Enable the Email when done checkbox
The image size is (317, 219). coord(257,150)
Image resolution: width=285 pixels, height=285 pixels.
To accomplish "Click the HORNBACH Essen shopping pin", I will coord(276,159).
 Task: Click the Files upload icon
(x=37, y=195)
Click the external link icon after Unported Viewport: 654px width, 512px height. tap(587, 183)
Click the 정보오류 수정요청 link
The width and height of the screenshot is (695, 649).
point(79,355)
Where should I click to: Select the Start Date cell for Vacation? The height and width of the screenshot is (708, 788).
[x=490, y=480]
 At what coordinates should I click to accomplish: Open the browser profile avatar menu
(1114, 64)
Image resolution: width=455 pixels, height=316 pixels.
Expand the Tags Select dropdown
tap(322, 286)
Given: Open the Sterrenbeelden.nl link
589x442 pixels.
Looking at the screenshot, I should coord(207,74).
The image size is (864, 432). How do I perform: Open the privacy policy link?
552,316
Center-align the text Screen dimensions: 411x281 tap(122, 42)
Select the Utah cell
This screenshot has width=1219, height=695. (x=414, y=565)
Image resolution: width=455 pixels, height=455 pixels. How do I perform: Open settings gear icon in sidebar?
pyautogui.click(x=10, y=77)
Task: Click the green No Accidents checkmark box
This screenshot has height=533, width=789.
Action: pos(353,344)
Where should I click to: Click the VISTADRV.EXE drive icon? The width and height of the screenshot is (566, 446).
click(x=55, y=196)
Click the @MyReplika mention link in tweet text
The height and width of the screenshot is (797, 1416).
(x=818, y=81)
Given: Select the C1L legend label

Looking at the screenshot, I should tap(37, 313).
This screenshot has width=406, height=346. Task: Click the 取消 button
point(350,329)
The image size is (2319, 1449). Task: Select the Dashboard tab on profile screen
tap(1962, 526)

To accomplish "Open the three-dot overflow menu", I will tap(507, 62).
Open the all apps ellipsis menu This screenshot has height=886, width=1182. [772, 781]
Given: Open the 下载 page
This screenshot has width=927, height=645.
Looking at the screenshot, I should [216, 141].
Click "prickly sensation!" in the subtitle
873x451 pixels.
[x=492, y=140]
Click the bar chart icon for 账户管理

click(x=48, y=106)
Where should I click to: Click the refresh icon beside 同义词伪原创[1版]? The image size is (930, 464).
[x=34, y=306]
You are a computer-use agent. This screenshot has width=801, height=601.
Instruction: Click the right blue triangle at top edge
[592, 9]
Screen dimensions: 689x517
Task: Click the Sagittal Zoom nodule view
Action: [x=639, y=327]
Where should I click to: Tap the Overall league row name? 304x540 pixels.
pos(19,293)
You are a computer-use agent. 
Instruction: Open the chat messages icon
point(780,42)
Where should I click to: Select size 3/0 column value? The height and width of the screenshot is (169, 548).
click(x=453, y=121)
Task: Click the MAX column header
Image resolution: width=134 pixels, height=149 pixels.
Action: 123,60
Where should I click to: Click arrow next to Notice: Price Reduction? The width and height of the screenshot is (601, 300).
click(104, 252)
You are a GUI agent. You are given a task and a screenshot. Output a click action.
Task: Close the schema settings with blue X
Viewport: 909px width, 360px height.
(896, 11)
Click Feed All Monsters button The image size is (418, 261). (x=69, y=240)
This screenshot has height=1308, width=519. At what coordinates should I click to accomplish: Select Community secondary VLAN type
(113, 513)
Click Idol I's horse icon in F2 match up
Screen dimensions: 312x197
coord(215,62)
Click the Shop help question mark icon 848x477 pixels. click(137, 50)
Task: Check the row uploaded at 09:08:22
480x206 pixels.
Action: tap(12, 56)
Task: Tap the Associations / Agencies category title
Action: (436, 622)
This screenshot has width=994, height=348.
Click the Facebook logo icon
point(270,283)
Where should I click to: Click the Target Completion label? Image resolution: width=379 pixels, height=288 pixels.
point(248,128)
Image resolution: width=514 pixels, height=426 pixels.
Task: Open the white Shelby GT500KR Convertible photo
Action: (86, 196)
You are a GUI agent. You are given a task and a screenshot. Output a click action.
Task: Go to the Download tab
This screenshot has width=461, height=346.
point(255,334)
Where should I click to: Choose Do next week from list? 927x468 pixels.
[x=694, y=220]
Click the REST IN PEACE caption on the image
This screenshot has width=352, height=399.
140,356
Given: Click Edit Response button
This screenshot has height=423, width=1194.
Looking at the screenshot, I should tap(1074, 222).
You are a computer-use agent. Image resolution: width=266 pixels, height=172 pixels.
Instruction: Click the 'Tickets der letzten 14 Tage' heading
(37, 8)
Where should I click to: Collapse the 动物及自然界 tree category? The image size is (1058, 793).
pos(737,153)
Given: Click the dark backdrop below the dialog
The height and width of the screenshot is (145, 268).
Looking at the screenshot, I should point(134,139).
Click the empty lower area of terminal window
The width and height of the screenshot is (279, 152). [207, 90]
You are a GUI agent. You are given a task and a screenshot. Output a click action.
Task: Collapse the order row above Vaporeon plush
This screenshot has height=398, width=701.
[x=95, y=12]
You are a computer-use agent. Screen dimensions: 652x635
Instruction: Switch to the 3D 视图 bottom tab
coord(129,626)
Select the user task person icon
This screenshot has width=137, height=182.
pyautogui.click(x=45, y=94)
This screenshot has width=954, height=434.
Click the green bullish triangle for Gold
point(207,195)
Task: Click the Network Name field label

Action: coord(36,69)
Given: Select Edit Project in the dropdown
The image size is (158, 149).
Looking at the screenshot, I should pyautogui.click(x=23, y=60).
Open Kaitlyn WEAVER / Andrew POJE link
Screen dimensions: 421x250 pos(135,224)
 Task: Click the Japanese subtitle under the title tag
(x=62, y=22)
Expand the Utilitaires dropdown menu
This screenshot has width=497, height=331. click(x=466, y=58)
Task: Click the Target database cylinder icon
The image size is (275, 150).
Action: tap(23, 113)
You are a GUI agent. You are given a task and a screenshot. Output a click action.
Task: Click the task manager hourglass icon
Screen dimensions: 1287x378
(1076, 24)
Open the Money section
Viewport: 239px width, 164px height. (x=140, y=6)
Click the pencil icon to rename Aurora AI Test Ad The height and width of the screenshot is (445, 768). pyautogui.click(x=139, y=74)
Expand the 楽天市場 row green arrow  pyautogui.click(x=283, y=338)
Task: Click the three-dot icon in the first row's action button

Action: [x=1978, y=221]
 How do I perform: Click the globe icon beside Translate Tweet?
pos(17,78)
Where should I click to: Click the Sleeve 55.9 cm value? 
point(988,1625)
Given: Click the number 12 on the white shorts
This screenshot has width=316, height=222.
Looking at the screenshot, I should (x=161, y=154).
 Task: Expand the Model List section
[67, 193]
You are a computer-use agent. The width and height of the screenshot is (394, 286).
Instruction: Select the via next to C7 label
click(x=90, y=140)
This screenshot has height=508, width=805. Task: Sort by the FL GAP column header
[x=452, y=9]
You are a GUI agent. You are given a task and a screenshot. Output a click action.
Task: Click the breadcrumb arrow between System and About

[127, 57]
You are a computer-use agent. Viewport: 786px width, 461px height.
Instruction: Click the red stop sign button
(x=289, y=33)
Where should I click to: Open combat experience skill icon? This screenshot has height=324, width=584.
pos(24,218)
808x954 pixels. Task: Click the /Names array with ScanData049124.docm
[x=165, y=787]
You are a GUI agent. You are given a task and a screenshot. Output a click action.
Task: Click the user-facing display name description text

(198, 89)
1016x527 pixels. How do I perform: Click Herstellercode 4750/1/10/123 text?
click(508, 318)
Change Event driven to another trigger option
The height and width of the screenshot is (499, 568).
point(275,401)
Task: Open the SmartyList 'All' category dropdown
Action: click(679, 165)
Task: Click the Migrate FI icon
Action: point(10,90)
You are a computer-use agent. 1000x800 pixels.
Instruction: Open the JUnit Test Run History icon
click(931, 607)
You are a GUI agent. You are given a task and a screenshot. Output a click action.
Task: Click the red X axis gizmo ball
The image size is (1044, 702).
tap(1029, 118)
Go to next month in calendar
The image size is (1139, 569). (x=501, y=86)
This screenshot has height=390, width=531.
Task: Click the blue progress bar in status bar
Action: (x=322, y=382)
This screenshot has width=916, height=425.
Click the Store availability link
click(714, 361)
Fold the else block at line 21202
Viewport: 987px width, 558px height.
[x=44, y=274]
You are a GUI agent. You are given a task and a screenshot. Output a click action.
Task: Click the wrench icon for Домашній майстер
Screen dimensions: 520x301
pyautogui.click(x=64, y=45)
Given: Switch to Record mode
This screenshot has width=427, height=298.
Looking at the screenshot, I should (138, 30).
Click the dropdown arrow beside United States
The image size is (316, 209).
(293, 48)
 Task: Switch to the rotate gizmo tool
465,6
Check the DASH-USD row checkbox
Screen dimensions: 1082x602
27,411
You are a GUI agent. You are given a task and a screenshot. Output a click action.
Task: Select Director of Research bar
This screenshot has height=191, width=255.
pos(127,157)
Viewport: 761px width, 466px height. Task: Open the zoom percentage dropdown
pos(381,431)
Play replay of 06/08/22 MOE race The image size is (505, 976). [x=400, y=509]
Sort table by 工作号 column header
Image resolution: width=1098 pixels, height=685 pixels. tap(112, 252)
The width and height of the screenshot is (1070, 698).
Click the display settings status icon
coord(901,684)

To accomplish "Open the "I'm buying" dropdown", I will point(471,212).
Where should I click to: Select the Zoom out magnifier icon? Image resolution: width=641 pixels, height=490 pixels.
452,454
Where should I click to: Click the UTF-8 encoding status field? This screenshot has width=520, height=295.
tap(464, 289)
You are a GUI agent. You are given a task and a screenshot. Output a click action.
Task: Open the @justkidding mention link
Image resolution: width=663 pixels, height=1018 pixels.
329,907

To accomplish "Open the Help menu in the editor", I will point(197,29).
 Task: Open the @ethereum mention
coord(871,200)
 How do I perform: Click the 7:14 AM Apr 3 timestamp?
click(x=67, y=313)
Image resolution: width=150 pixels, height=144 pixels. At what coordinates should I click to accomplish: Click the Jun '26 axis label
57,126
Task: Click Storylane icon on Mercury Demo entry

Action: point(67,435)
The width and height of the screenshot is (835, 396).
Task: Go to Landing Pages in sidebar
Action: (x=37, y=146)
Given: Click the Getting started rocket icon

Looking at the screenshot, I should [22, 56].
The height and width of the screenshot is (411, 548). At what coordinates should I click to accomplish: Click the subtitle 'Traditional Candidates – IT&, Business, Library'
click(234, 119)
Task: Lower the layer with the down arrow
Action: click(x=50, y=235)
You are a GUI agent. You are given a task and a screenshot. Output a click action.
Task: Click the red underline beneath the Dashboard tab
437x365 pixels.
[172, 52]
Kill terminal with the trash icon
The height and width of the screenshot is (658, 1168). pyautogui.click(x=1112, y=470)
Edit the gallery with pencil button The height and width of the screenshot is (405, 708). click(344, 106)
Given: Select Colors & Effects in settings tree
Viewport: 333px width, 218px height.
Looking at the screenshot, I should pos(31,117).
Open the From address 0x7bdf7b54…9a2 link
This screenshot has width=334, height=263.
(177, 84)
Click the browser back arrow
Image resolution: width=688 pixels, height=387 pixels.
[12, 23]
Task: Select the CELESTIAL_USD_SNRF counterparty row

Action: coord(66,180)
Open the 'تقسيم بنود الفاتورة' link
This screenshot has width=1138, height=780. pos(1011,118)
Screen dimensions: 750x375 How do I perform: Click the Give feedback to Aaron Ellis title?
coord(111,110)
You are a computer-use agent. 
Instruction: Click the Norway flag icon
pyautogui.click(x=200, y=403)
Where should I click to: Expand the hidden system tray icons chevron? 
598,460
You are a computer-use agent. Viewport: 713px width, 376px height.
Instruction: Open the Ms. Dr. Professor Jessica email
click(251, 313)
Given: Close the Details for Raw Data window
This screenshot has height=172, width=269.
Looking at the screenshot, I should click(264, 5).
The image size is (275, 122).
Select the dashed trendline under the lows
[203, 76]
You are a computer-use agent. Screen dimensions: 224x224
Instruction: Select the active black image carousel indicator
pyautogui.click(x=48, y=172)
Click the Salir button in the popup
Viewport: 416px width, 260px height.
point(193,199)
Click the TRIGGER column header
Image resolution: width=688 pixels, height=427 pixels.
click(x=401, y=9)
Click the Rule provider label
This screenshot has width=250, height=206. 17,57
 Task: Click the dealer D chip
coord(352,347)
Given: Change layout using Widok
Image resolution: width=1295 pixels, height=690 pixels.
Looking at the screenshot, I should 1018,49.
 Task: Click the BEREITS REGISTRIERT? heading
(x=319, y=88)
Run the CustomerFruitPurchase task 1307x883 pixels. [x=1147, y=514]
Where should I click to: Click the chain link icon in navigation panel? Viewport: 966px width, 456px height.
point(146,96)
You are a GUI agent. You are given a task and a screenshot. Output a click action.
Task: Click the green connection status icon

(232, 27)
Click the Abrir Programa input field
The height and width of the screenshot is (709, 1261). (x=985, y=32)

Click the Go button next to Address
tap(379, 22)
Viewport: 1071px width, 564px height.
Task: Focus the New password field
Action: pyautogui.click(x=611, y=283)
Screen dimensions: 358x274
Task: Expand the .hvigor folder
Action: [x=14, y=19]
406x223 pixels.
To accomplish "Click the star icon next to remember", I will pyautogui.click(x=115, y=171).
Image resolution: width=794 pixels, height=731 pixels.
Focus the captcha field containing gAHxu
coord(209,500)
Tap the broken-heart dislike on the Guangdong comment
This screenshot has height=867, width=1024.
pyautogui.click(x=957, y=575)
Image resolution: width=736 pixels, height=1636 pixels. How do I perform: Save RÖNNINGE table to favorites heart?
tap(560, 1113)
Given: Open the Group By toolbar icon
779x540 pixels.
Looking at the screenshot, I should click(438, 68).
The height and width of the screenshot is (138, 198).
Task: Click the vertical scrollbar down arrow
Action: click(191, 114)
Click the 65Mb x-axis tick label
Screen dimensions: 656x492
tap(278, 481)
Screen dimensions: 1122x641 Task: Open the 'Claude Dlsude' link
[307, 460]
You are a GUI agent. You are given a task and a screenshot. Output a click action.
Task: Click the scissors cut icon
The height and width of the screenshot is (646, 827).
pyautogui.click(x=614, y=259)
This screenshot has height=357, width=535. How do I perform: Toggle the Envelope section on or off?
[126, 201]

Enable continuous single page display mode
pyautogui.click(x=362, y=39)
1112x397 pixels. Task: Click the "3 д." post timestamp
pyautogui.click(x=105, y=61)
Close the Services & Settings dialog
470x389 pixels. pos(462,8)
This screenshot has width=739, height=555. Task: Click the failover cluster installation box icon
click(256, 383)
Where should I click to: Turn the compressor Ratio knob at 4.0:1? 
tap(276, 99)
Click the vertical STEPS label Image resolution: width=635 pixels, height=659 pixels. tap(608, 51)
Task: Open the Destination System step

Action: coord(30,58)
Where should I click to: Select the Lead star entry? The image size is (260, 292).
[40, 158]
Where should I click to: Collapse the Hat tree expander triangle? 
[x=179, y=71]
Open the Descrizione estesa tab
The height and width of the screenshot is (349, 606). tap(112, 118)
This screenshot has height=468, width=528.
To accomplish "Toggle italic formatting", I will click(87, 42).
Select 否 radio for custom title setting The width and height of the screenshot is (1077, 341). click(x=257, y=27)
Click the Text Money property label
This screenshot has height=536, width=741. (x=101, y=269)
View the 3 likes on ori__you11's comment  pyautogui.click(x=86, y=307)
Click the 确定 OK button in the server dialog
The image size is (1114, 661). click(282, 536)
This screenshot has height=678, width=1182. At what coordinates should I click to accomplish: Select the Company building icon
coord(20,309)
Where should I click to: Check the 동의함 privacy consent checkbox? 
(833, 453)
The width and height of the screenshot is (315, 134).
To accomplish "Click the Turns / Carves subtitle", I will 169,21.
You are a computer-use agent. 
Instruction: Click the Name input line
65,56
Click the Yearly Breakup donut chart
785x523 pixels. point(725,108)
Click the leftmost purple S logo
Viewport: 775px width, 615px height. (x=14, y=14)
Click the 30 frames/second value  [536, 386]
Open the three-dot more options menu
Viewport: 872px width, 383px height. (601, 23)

**About this exercise:** The answer is to be one number: the count of lines in the entries containing the string "will".

**Final answer:** 7